What a blessing it was to teach college for over 33 years. Educating folks on government and politics has been the bulk of my life’s work, and it was such a joy teaching students, most of whom were eager to learn, contemplate, and discuss important issues.
But during my academic career I witnessed many disturbing trends that continue to harm students across the country. Indeed, on too many university campuses today there is an obsession with homogenization, bureaucratization, research, and money.
As acclaimed University of Georgia Professor Emeritus Dr. Parker Young notes, “Any college worth its salt is a true free marketplace of ideas.” Yet there has been a huge increase in campuses with constipated “hate speech” codes or climates hostile to free expression. In the Orwellian guise of protecting “diversity, equity, and inclusion,” too many higher education administrators restrict basic speech rights and, often invoking “social justice,” too many professors substitute their own political bias for teaching many sides of issues. So what should be the most free places in America are often the least. As the legendary liberal U.S. Supreme Court Justice Hugo Black warned, “the freedoms of speech, press, petition, and assembly guaranteed by the First Amendment must be accorded to the ideas we hate, or sooner or later they will be denied to the ideas we cherish.”
Universities should provide an outstanding education and vibrant campus life that spur students to grow intellectually, emotionally, and morally. We should not just teach them propaganda but help them reason critically. They need to question everything – including their professors — and always think analytically for themselves.
Yet there is now also far too much emphasis on uniform “assessment” at college. In ever more classes, administrators make professors give the same assignments using the same “rubric” to grade papers, a la high school. So much for hiring the best teachers so each can create his own class assignments and grading methods. Alas, too many bureaucrats crave the very standardization which has so stifled innovation and achievement in k-12 schools.

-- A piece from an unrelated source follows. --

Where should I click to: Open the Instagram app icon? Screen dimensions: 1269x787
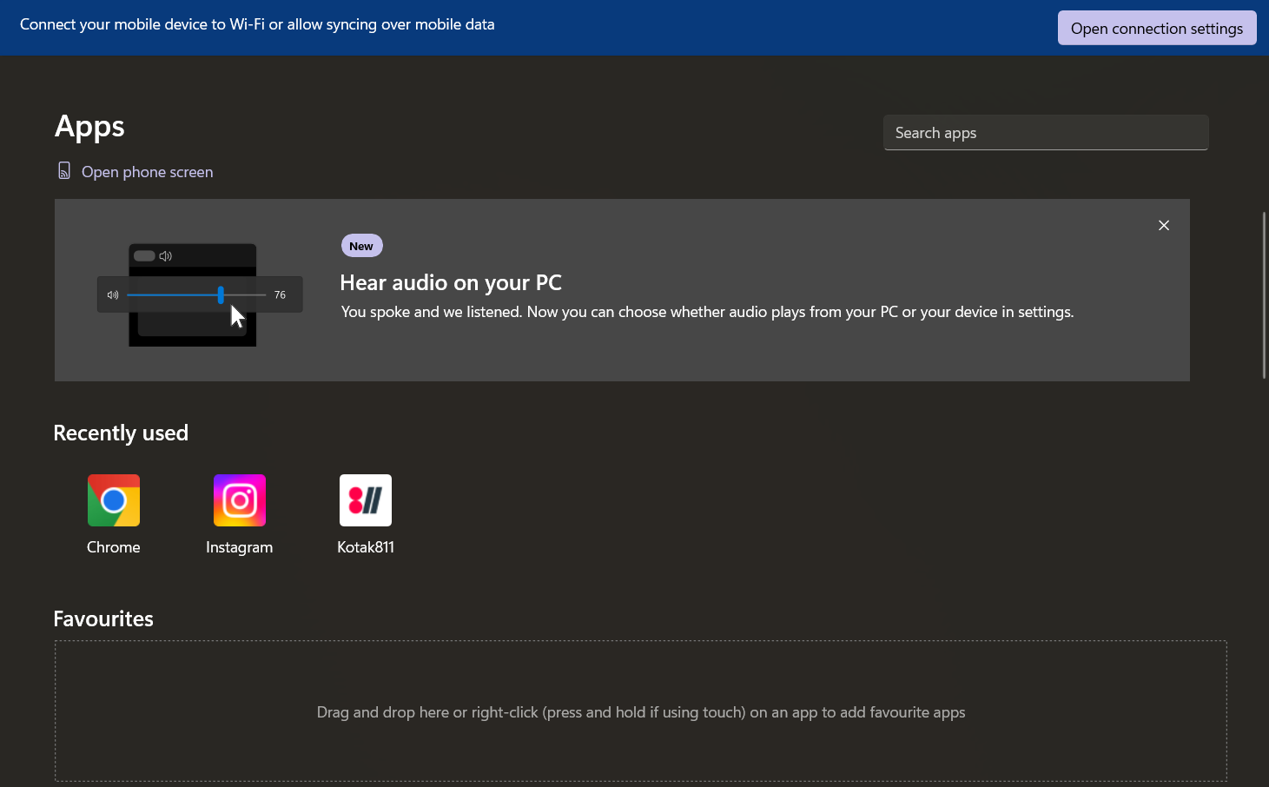(240, 500)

Education should help students learn, mature, and achieve the most meaningful lives possible. Instead, often administrators see students as little more than dollar signs, numbers, and means to get their offices, departments, or schools more funding, recognition, and power. Indeed, many administrators do not teach and know little and care less about good instruction and the need for schools to create a challenging, yet nurturing environment for students navigating a vulnerable time in their lives. But all college and university workers should recall who pays their salaries.

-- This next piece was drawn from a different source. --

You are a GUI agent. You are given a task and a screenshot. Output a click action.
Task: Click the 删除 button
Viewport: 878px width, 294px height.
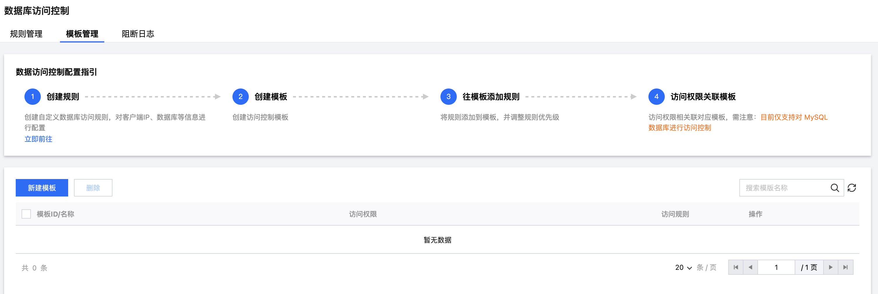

Sadly, too often students get real world lessons in Machiavellian campus politics. In fact, U.S. Secretary of State and Harvard University professor Dr. Henry Kissinger concluded that “university politics are vicious.” In short, when administrators or professors put personal professional interests ahead of students, they undermine the very purpose of education.

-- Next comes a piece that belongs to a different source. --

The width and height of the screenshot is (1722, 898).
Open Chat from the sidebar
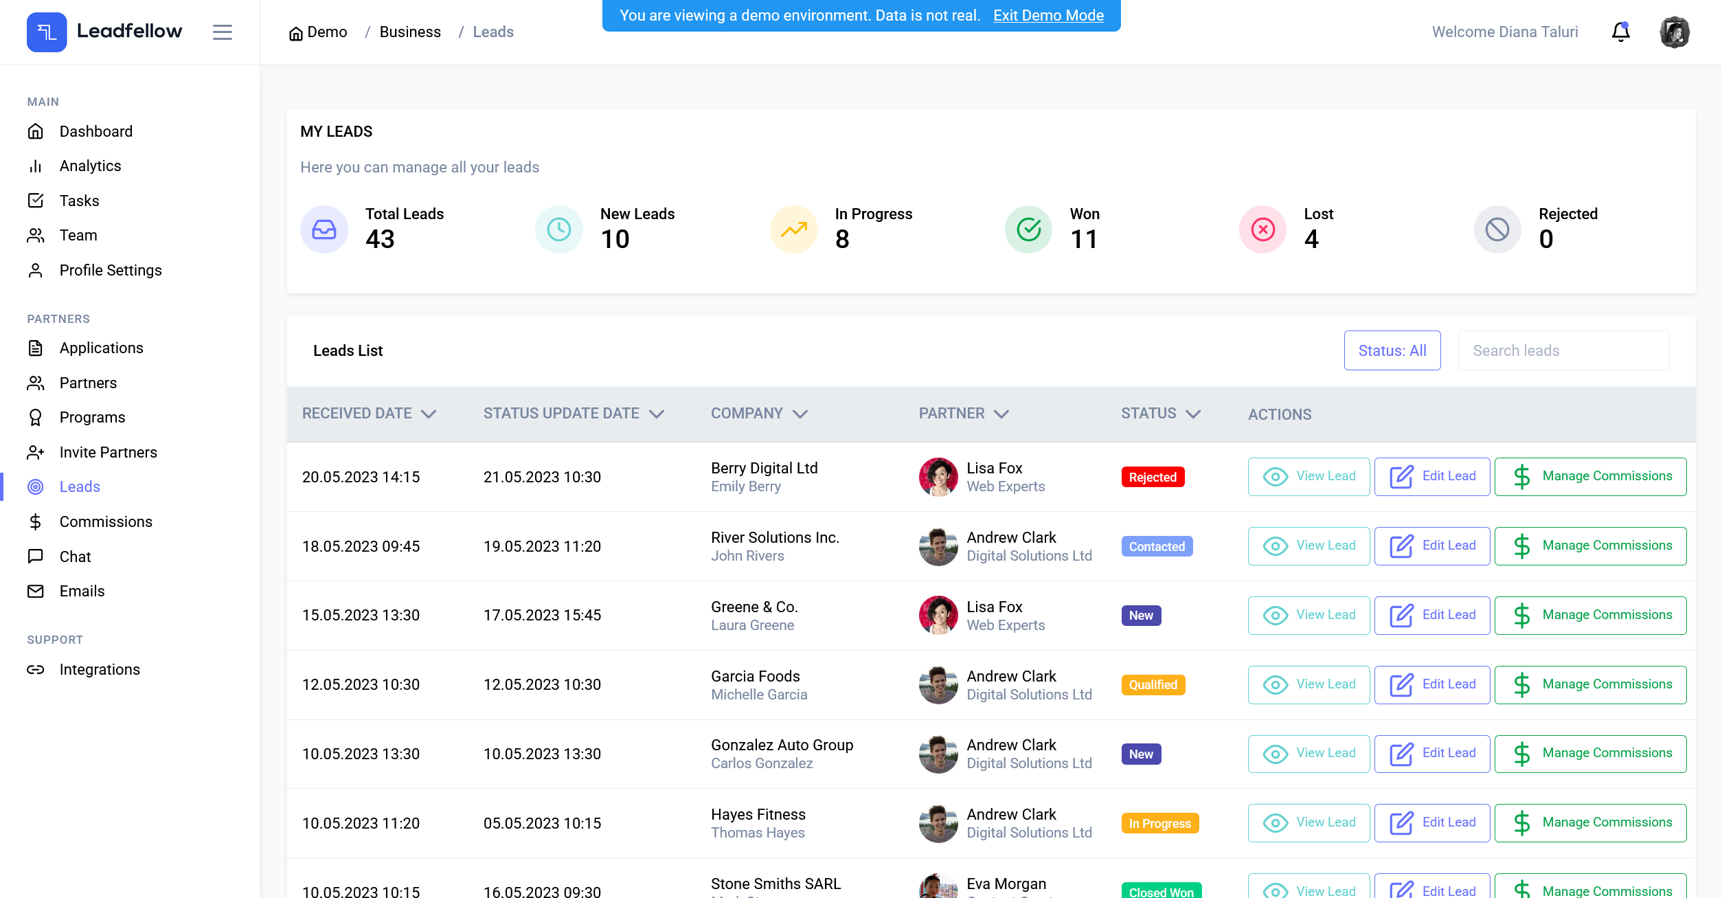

Sadly, the biggest lessons I learned as a graduate student at a large “prestigious” (see: “publish-or-perish”) university were how NOT to teach and NEVER to treat people. Classmates and I got daily doses of just how cold and uncaring too many bureaucrats and faculty could be.
Yet ever more administrators push precisely this publish-or-perish model. When a professor knows he has to get published in X number of officially approved journals by Y date, time spent with students detracts from researching and writing – and keeping his job. So a closed office door with its window papered over and the light on inside tells students to go away. While some professors are inspiring teachers and researchers, the combination is uncommon.
But too many universities covet the prestige (U.S. News & World Report rankings!) and government funding that follows an emphasis on research. Again, students’ education is sacrificed on the altars of reputation and money.
The surge in on-line courses further compromises instruction since posting lessons on a computer is a poor stand-in for in-person lectures and real-time discussions. There is also far more cheating with on-line tests. Yet many schools covet on-line classes to make more money since they do not need buildings. One day a salary-free computer might “teach” 100 such classes at the same time.
Making everything worse are the outrageous costs of tuition and textbooks – for most of my career, I did not require textbooks for my classes because they were too expensive. With the huge increases in government grants and loans to students in recent decades, colleges have responded by spiking costs ever more, causing far too many students to go deeply in debt.
I pray every university rededicates itself to providing the best instruction at a reasonable cost to the largest variety of students cherished in a warm, welcoming environment that celebrates a true diversity of ideas and free inquiry. May students always come first, and may all educators be Good Samaritans who make a special effort to see no student is lost due to institutional neglect.